Once you’re in the examination room, you’ll undress, and your provider will ask you to lie down on the examination table. Once your provider is ready, they will ask you to put your feet in stirrups or on the bottom of the exam table, to separate your legs, and to remain relaxed. Doing some deep breathing or visualization if you’re nervous can help.Your provider will then insert a speculum into your vagina; this is an instrument that holds the walls of the vagina apart so that your provider can get a better view of your cervix. If you find yourself feeling stressed or tense during this part, try squeezing your hands or wiggling your toes; both are helpful ways to relieve tension without moving the rest of your body.

Your provider will take some samples of your cervical cells by using a brush or other device to scrape some cells off your cervix. If they use a brush, imagine it looking a little like a mascara brush. This might feel a little strange or uncomfortable, but it will only last a few seconds.

Afterwards, your provider will remove the speculum, and they might perform a quick manual exam while their hands are still gloved. This part will be very short, and once it’s done, the test is done as well!

Keep in mind that none of these steps should hurt, so if you do experience any discomfort, tell your provider right away so they can take steps and make adjustments to relieve discomfort and help you feel more comfortable. Pain is also an important symptom — speaking up can help identify any other potential problems.

What to expect after the Pap smear

Once the test is over, your provider will send your cells to a lab where they’ll be examined. Once the results are in, they are usually mailed to the patient within two weeks of the test, but you might not receive any information if the results were normal. If the results are abnormal, a follow-up appointment will be scheduled.

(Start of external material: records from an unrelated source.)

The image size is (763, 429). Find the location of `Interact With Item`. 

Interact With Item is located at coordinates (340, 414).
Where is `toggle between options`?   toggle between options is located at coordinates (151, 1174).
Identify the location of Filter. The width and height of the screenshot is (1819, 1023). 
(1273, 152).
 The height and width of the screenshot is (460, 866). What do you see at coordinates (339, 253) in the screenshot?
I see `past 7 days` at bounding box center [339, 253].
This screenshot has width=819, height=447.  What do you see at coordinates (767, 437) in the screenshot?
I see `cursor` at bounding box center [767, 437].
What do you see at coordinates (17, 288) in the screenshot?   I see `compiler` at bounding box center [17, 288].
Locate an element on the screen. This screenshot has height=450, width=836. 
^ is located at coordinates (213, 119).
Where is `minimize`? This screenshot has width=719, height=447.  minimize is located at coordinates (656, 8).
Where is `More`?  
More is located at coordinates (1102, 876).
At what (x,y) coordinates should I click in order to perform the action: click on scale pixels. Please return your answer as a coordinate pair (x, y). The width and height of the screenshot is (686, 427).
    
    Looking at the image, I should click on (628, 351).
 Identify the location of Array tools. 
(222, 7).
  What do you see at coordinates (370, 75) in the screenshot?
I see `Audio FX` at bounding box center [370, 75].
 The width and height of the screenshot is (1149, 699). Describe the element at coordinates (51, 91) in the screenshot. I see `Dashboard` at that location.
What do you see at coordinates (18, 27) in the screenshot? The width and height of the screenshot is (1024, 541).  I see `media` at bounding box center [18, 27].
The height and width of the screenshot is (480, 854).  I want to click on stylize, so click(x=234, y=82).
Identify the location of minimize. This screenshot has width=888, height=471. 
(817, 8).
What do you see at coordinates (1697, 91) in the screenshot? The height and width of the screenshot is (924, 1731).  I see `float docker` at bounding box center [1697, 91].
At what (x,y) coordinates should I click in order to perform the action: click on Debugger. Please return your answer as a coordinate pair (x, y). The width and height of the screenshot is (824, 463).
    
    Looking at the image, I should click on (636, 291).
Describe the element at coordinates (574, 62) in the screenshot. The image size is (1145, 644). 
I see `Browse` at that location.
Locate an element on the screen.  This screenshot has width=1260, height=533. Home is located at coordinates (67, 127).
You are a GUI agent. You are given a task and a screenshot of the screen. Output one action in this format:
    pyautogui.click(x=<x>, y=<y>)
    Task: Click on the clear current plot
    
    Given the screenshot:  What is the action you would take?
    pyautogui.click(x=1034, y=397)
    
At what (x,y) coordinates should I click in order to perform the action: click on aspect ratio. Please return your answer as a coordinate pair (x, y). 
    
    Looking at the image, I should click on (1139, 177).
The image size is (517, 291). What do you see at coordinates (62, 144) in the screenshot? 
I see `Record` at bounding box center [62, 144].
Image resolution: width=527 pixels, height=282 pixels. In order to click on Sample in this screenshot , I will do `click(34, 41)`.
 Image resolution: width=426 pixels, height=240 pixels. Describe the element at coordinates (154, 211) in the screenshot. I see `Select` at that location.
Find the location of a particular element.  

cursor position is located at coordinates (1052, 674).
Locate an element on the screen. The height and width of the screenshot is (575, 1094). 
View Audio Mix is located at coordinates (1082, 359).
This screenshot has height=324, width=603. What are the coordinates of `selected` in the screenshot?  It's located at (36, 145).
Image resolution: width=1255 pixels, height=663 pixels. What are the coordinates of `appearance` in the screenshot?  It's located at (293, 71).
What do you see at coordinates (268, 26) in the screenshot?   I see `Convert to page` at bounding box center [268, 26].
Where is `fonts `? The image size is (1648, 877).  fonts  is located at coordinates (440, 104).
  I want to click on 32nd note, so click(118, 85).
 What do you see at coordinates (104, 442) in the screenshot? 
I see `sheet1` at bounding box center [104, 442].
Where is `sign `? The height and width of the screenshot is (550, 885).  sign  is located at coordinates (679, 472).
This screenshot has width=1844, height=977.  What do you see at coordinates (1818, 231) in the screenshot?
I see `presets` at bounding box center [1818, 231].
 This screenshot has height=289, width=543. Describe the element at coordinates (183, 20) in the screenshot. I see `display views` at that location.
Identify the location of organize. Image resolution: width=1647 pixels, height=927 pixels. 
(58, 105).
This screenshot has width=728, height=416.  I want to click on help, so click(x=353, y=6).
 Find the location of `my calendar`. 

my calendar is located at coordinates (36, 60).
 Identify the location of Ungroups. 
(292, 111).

A Pap smear, especially your first one, might involve a little bit of awkwardness or discomfort, but this test can make a big impact on your health, so it’s worth it. If you have any concerns or fears before the test, take a moment to talk through everything with your provider. Some people may want to help insert their own speculum or have other modifications to support the exam. Your provider should be able to help you make this as comfortable as possible.